この答えに、たいていの人が驚く。驚くのは日本人だけではない。一般のアメリカ人も、毎日のようにニュースで聞いたり、TVで広告を見る有名ドット・コム企業が儲かっていないなどとは、よもや思っていない。「儲かっていないのに、ドット・コムはどうやって商売を続けているのか?」と思うのも、当然の疑問だ。
有名サイトは確かに売上を伸ばしている。しかし、同時に赤字も膨らんでいるのだ。オンラインストアには、利益はもちろんのこと、粗利すらマイナスであるところもある。有名なアマゾン・コムの累積赤字は10億ドルを超えている。赤字額で第一位のプライスラインでは、99年4.8億ドルの売上に対し、10億ドル以上の損失を計上した。実際、オンラインストアの3分の1が、いつ黒字に転換できるかわからないという。
利益を出さなくても会社が存続しているのは、将来の可能性にかけたベンチャーキャピタルや株式を公開して一般市場から資金を調達できたからだ。もちろん、ベンチャーキャピタルも、半年ごとにお金をせびりにくるドット・コム企業に資金を提供していたのは、株式公開後、株式市場でキャピタルゲインを狙えたからだ。

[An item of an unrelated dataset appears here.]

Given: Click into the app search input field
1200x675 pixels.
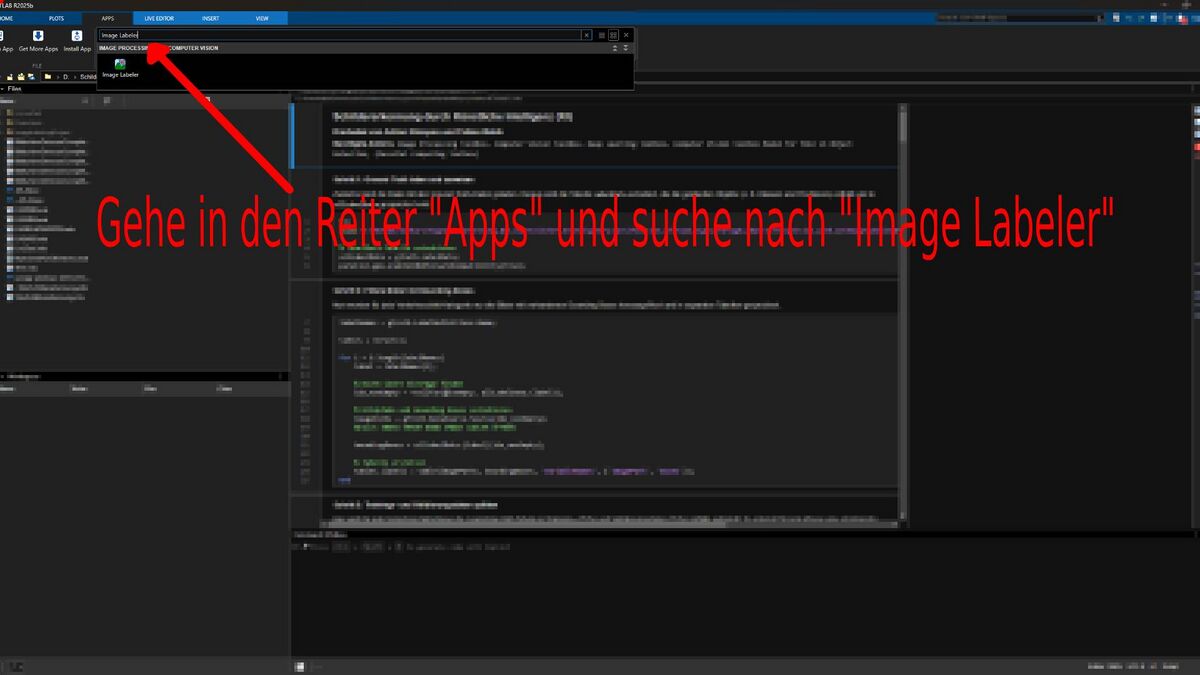Looking at the screenshot, I should click(x=340, y=35).
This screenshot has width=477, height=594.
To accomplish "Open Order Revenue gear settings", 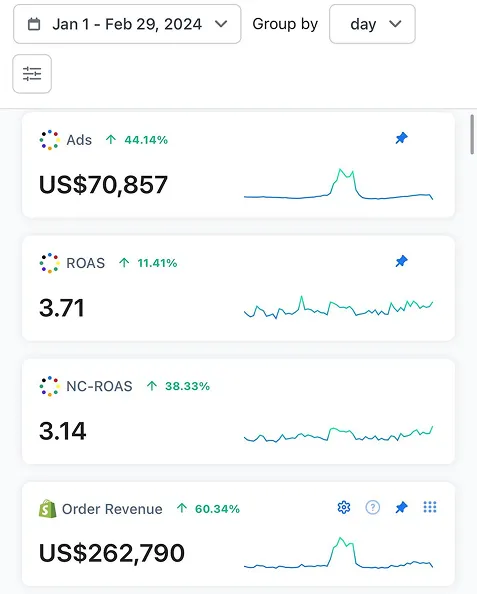I will pyautogui.click(x=344, y=507).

南カリフォルニアのドット・コム企業で働く知人に、「お宅の収入モデルは何?」と聞いたところ、「株」という答えが返ってきた。その正直な答えに、思わず笑ってしまったが、彼の言う通り、多くのドット・コム企業の本当の収入モデルは、キャピタルゲインなのだ。彼らの多くが、そもそもIPOや買収されることを目的として会社を立ち上げており、会社を育てようなどという気は毛頭ない。
しかし、今年4月に株価が暴落で、多くのドット・コム企業の株価は、昨年の高値に比べ何十%も下落。有名サイトの中には、株価が最高時の80%以上下落したというところも少なくない。5ドル以下で低迷している株もたくさんある。
今年に入り、アマゾンを含む主要サイトによるレイオフが次々に発表された。さらに、CDナウやピーポッドなどの有名サイトの監査法人が、年次報告書に「同社の存続は危ぶまれる」と警告した。新たに資金を調達しなければ、数ヶ月から年内には破産するというのだ。
事実、Y世代向けエンタテーメントサイト、Digital Entertainment Network(DEN)やイギリスの高級スポーツアパレル販売サイト、Boo.comなどつぶれるところは続出している。Boo.comは、ルイヴィトンの会長でクリスチャンディオールのCEOとイタリアのベネトン一族、JPモルガン、ゴールドマンサックスなどそうそうたるメンバーから集めた1.2億ドルを1年で使い果たしてしまったのだ。
ドット・コム企業では、ブランド構築、顧客の囲い込みという名の下に、多額の費用をマーケティングに費やしてきた。多くのドット・コム企業では売上の60%以上を販売マーケティング費に割いている。売上以上の経費を費やしているところもたくさんある。
ドット・コムの謎のひとつに、会社は莫大な赤字を抱えているのに、経営陣は多額の給料を受け取っているというのがある。先述のDENでは、99年前半売上はゼロであったのに、CEOは98年分キャッシュボーナスの137万ドル、99年、90万ドル近い年収を受け取っていた!破産寸前のドット・コムの経営陣は、法外な報酬を受けていただけではない。持ち株放出規制期間を過ぎた途端、持株を放出するのだ。持ち株放出既成期間中にも家族名義で売却して問題になっているケースもある。
99年、1億7千万ドルの損失を計上した有名サイトの元CEOの年棒は29万ドル。個人名義のジェット機の代金を会社に支払うよう請求、2人のパイロットの給料を会社に支払わせたとも伝えられている。CEOを解任された後、持ち株を売却して3500万ドルを手に入れ、就任当時も合わせると、株式売却によって計5370万ドルを得たといわれている。元CEOは150エーカーの土地に立てた邸宅に住む。ここまで来たらほとんど詐欺だ。
こうした“悪貨”にはどんどんつぶれてもらい、健全なドット・コムだけが生き残り、インターネットビジネスが健全に成長することを願わずにはいられない。